PCOS patients do carry a higher risk of OHSS during IVF. At Wellspring, we manage this through personalised, low-dose stimulation protocols and a Freeze-All approach, which virtually eliminates severe OHSS.
How do PCOD/PCOS affect the success rates of other fertility treatments like IUI or IVF?
While PCOD and PCOS primarily cause fertility struggles due to irregular ovulation, they generally do not impact egg quality or ovarian reserve negatively. In fact, women with these conditions often have a robust supply of eggs. Once ovulation is successfully induced or managed through treatments like IUI Treatment or IVF, the success rates are highly favorable—frequently matching or exceeding average success rates for patients of a similar age.
What role does Metformin play if I am not diabetic but have PCOS?

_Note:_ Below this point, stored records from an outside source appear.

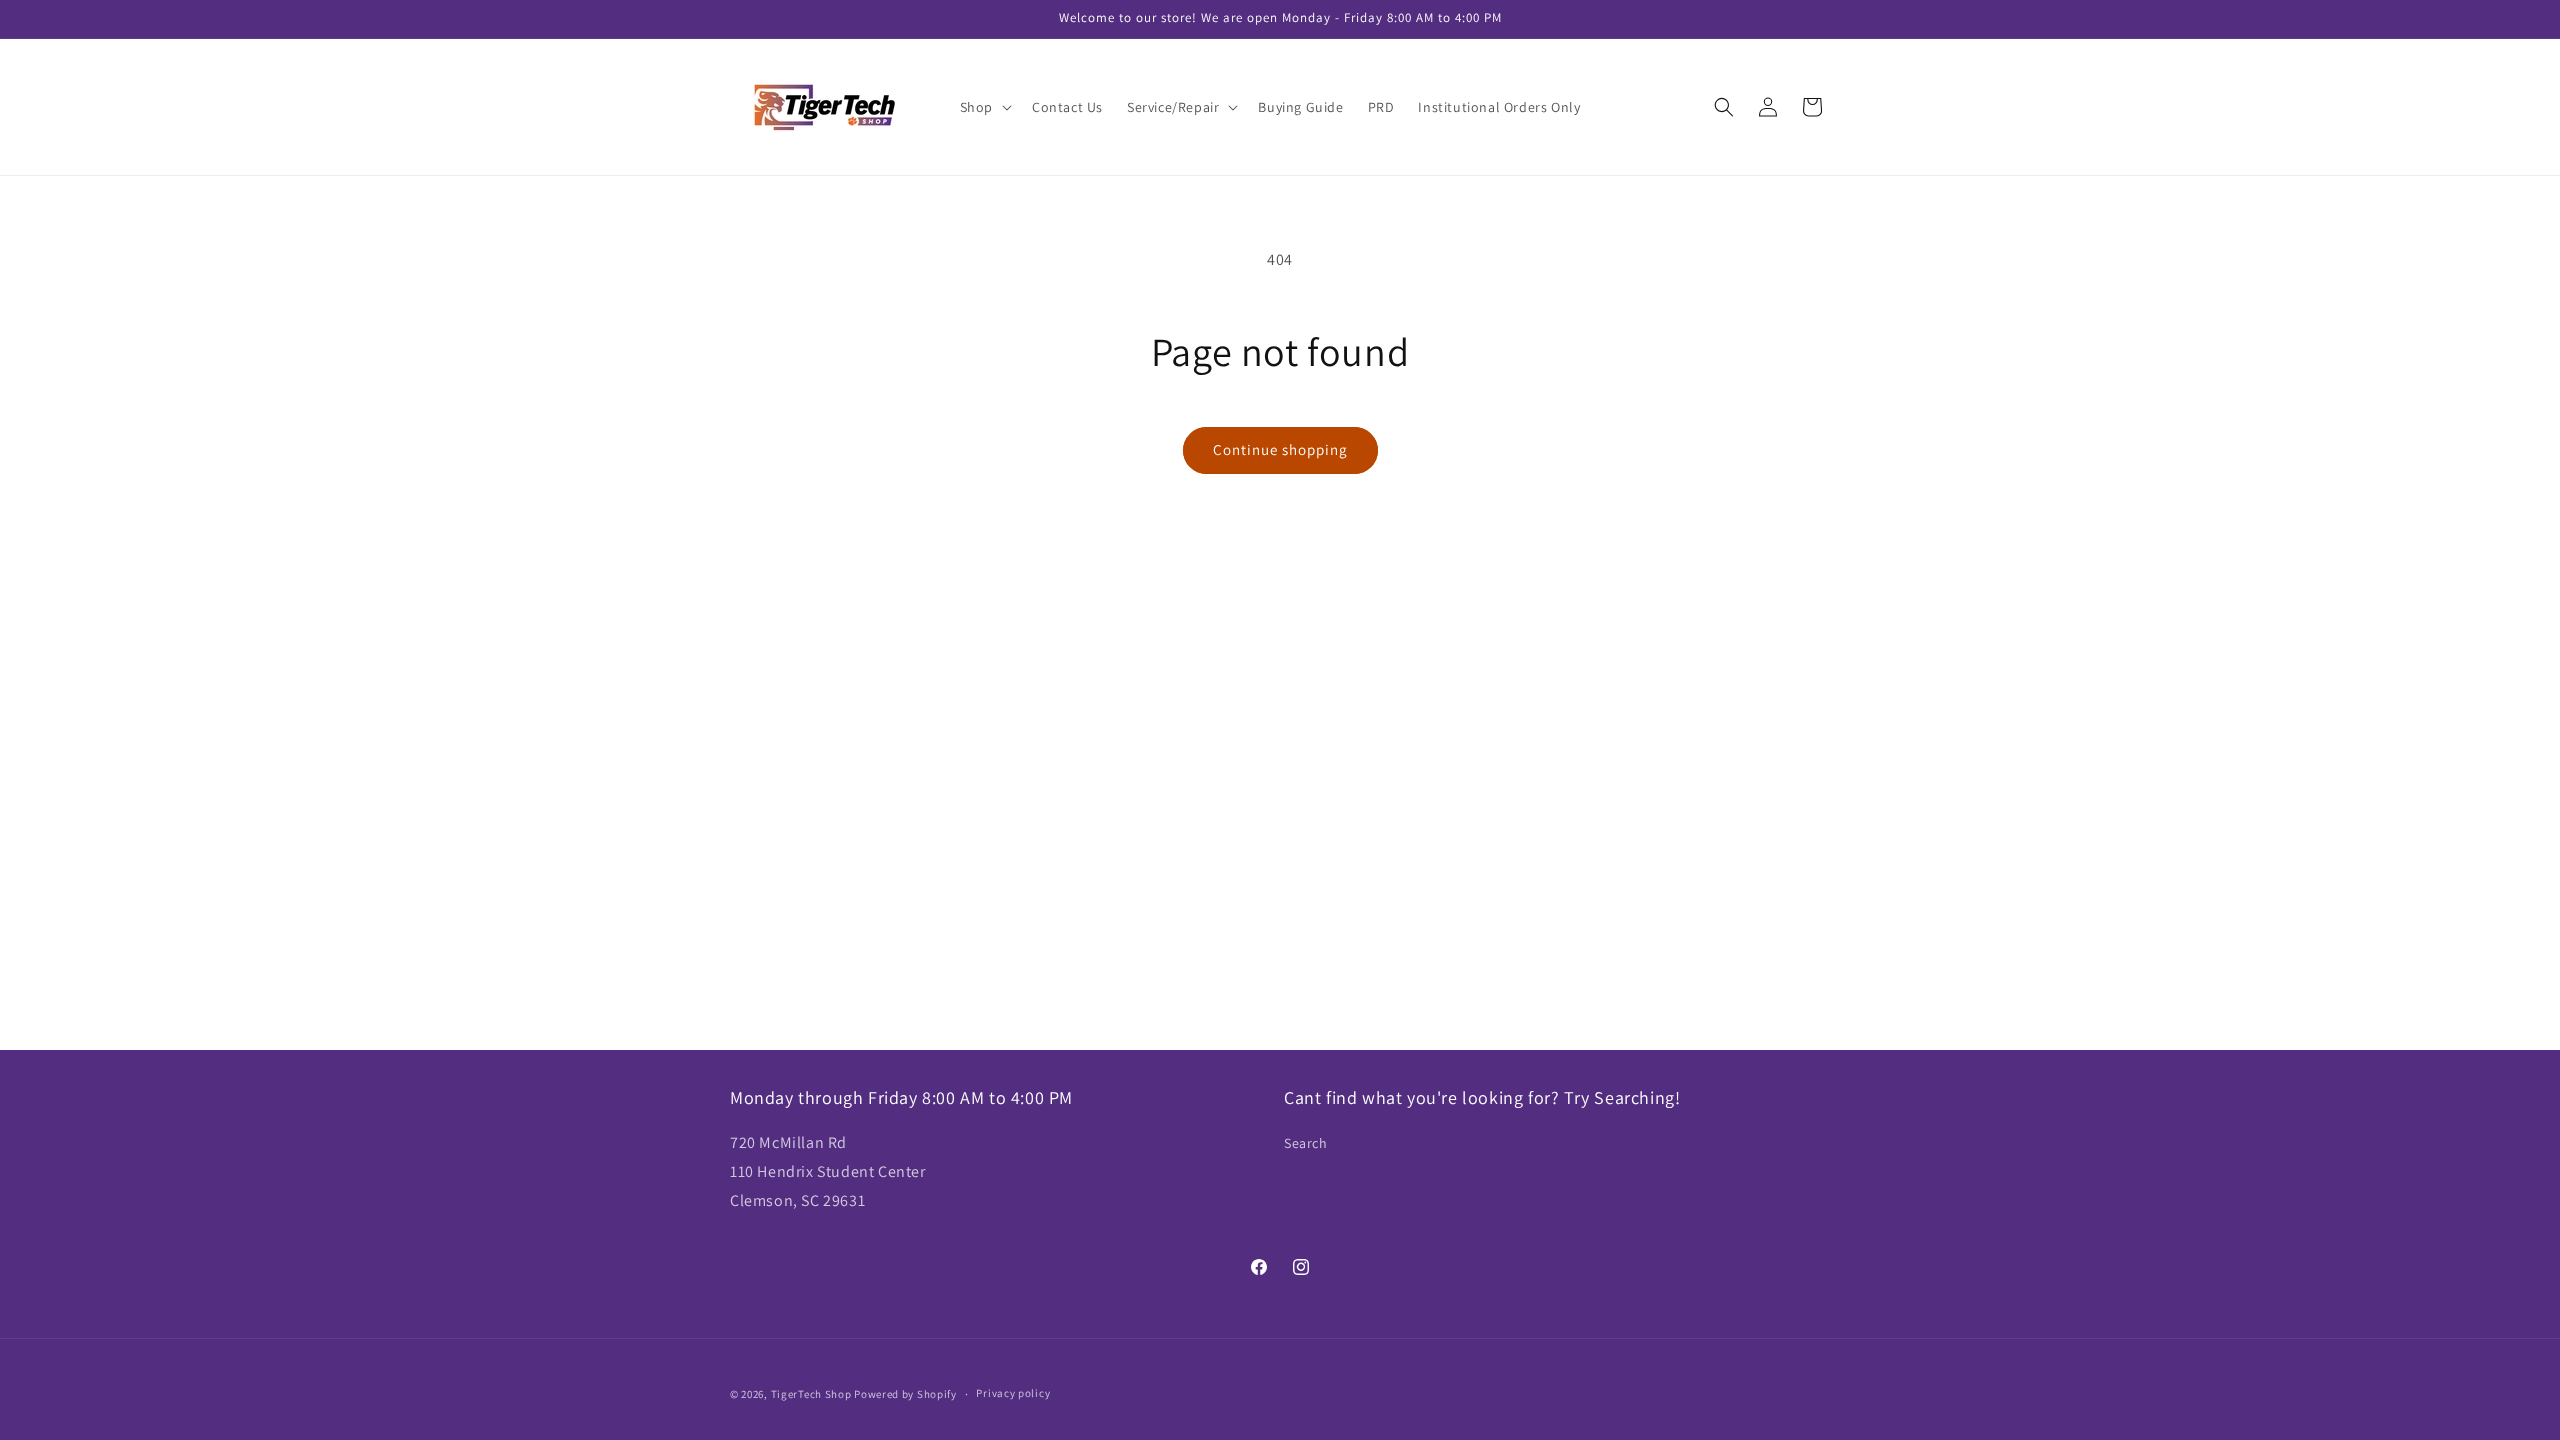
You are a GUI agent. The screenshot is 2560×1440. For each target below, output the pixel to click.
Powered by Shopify (905, 1394)
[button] (984, 107)
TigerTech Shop (811, 1394)
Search (1306, 1143)
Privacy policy (1013, 1393)
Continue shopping (1280, 449)
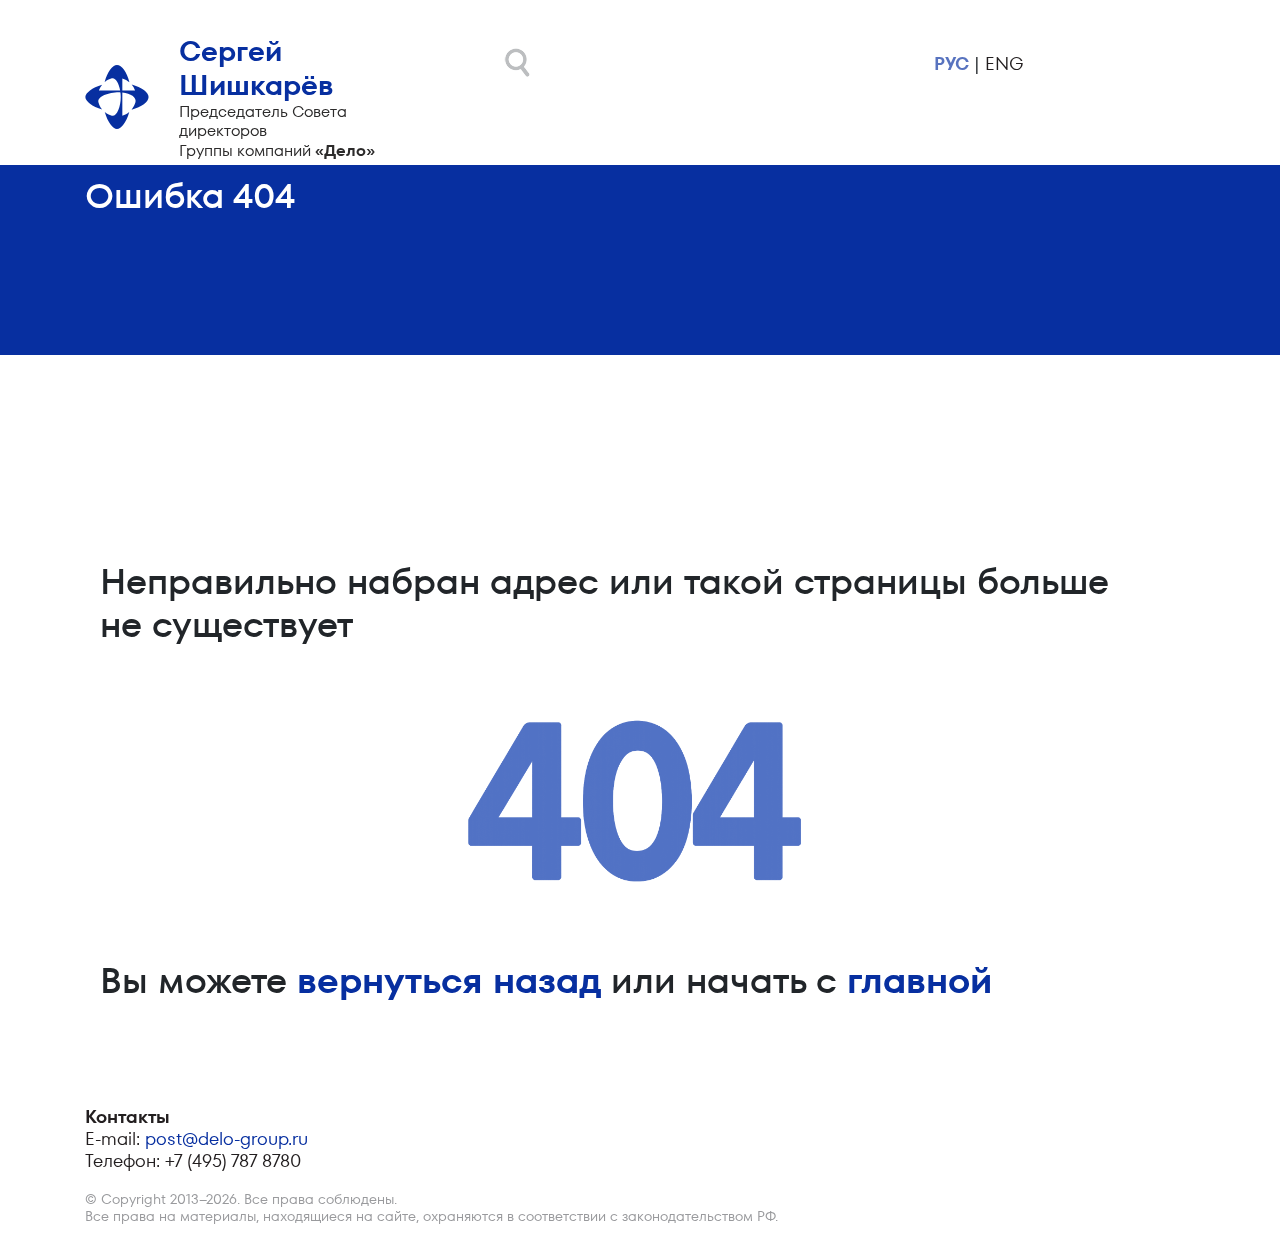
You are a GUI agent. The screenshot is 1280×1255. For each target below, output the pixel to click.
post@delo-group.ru (226, 1138)
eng (1004, 63)
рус (951, 63)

Metformin is traditionally a medication used to manage type 2 diabetes, but it is highly effective for PCOS patients due to the underlying link with insulin resistance. Even if your blood sugar levels appear normal on standard tests, your body may be producing excess insulin to keep them balanced. This high level of insulin triggers the ovaries to produce excess male hormones (androgens), disrupting ovulation. Metformin helps improve your body’s insulin sensitivity, which lowers androgen production and can help restore a regular, natural menstrual cycle.